With all of the uncertainty surrounding online poker, many poker players are considering transitioning from online play to live play. Whether they’re making the move full-time or simply balancing their play between the two worlds, some adjustments are required to make live poker profits line up with online poker expectations.
Let’s start with the obvious: When you play internet poker, you can play what amounts to an endless amount of tables and opponents. Live poker does not afford that luxury – you get one table at a time and a much smaller player pool (unless you travel to play). Adjusting to that change of pace is perhaps one of the biggest challenges that an online poker player in going to face.
While the pace might be slower, in some ways you have more – or at least different – information to process when you’re playing live poker, and you also need to process it in different ways. That’s because your sample size in live poker is rarely going to approach what you get with online poker, so your decision making will involve more hunches and speculation than you might have to engage in online with a full HUD drawing on tens of thousands of hands.

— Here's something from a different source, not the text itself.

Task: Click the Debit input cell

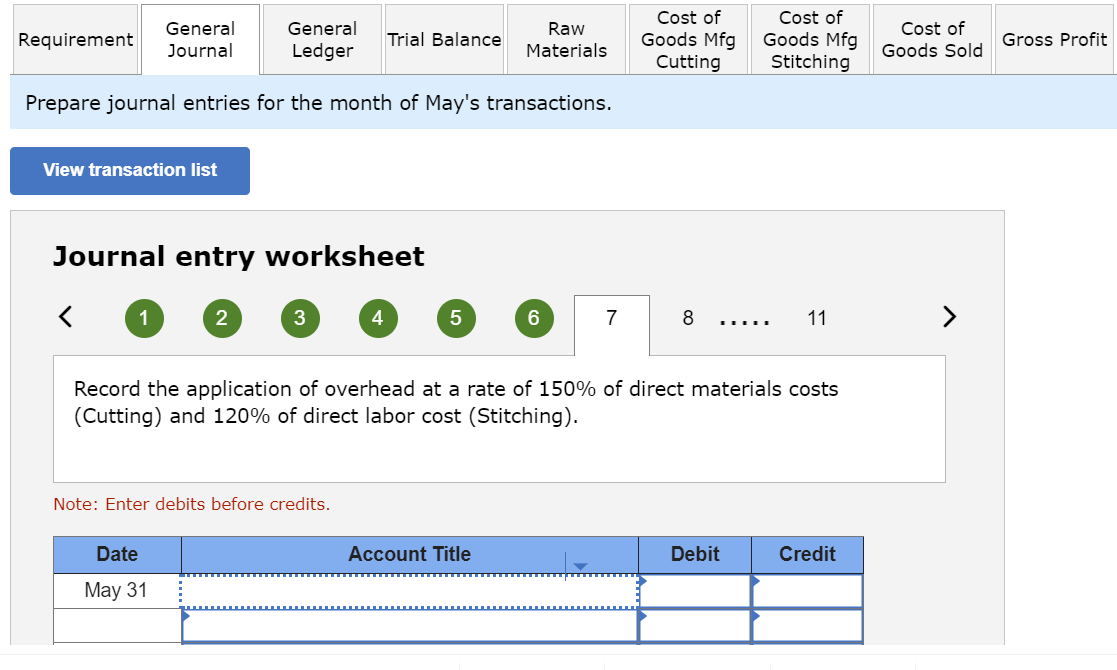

That’s not to say that live poker is altogether different that online poker. The rules and the basic strategy are still the same – for example, the question “how to play in early position” has the same answer (tight) for both games – it’s the format that’s different. Think of it as horse racing on a dry track versus horse racing on a wet one. It’s still horse racing, but the skills and strategy needed to succeed do change somewhat.
Some thing about the transition can be summed up in an article, while others require hours at the table to learn. Here’s to you making the leap successfully without having to pay an undue amount of money for those lessons.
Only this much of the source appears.